Court of Appeal’s Decision: The Court reversed the denial of class certification and disagreed with the assumptions made by the trial court; namely, that: (1) employees are not entitled to reimbursement if a third person pays the bill; (2) employees are not entitled to reimbursement if they did not purchase a different plan because of their need to use their personal phone for work purposes; and (3) liability for failure to reimburse cannot be determined without an inquiry into each employee’s cell phone plan. The Court held that Labor Code section 2802 always requires reimbursement for the reasonable expense of a personal cell phone for work purposes. As the basis for this decision, the Court noted that the purpose of section 2802 is “to prevent employers from passing their operating expenses on to their employees” and, if reimbursement was not always required, employers would receive a windfall. Further, the Court stated, “to show liability under section 2802, an employee need only show that he or she was required to use a personal cell phone to make work-related calls, and he or she was not reimbursed. Damages, of course, raise issues that are more complicated.”

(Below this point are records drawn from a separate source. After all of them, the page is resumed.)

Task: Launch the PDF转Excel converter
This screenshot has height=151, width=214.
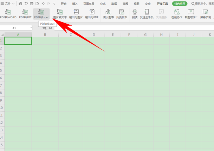Action: [41, 14]
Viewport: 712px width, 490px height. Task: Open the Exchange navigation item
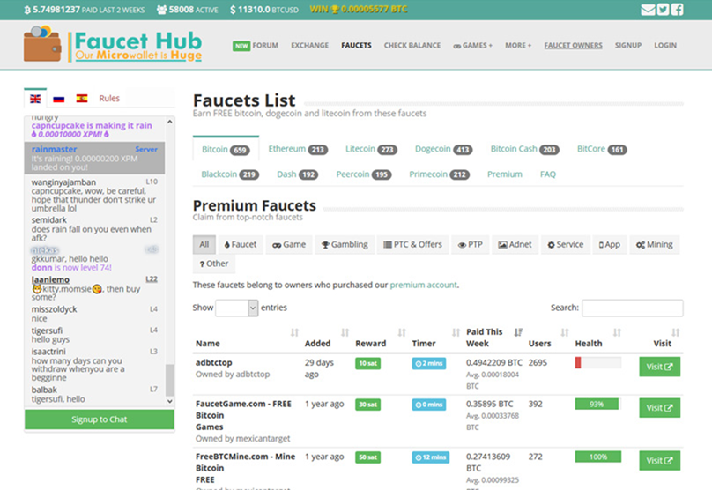click(x=309, y=46)
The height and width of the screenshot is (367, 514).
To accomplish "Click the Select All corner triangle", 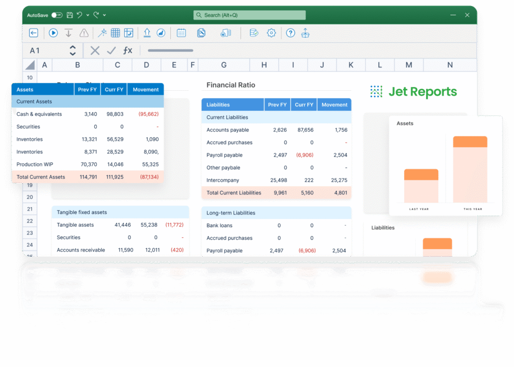I will 31,65.
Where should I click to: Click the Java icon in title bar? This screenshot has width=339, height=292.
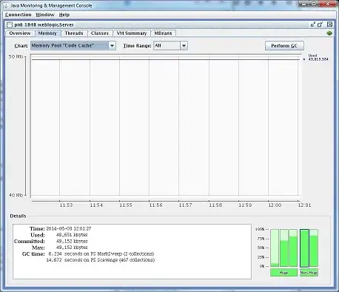coord(6,5)
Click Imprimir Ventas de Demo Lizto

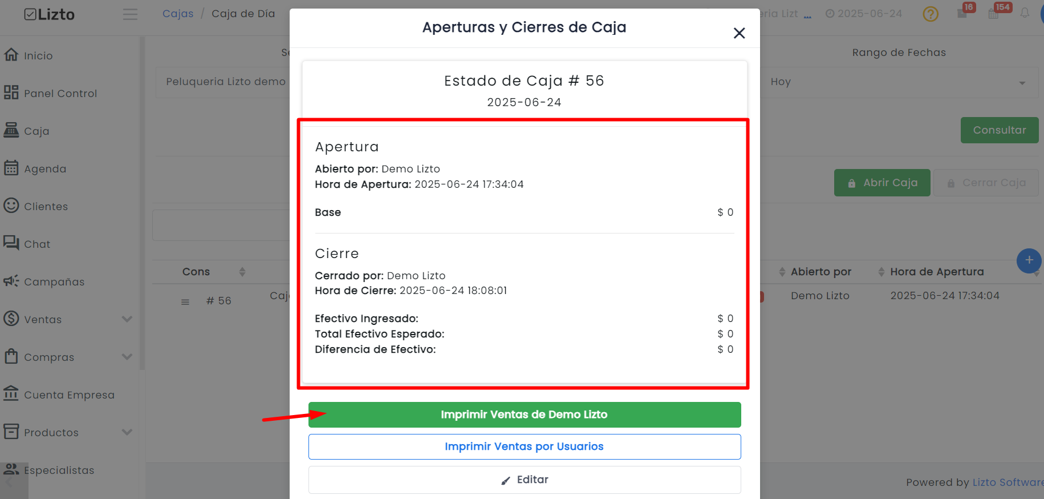point(525,415)
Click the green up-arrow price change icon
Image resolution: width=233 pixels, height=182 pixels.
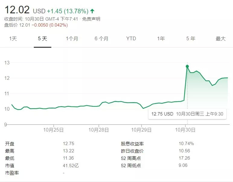pyautogui.click(x=92, y=11)
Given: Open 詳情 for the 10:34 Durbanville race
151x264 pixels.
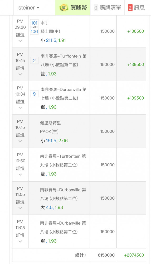Looking at the screenshot, I should coord(20,102).
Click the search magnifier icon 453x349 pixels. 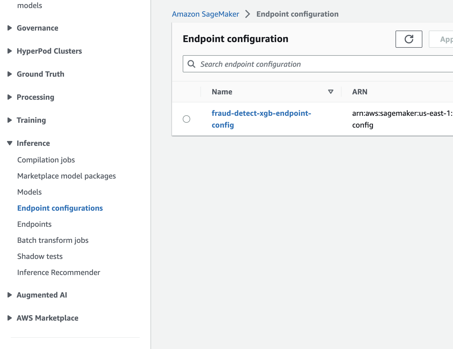pyautogui.click(x=191, y=64)
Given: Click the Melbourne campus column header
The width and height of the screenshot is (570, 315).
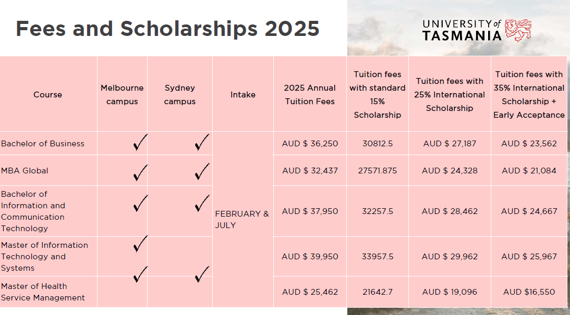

The implications of the Court’s rationale may be far reaching. Not only does this decision make it easier for a class to be certified under section 2802 claims, but this same rationale could be applied beyond personal cell phones. For example, the same arguments could be applied to personal internet plans or other personal electronics if the employee is required to access the internet from home or use any other personal electronics for work purposes.

Employer Takeaway: Employers should evaluate their reimbursement policies to determine if they need to be updated. If reimbursement policies do not yet exist, implementing a policy should be considered. If reimbursement policies need to be modified, employers will have to consider whether they should be modified retroactively or only on a going-forward basis. Ultimately, if employees are required to use personal cell phones for work purposes, employers should consider providing their employees with a cell phone plan. As the Court did not provide any guidance as to what a “reasonable percentage” means, an employer can get into muddy waters trying to determine what portion of an employee’s cell plan to cover.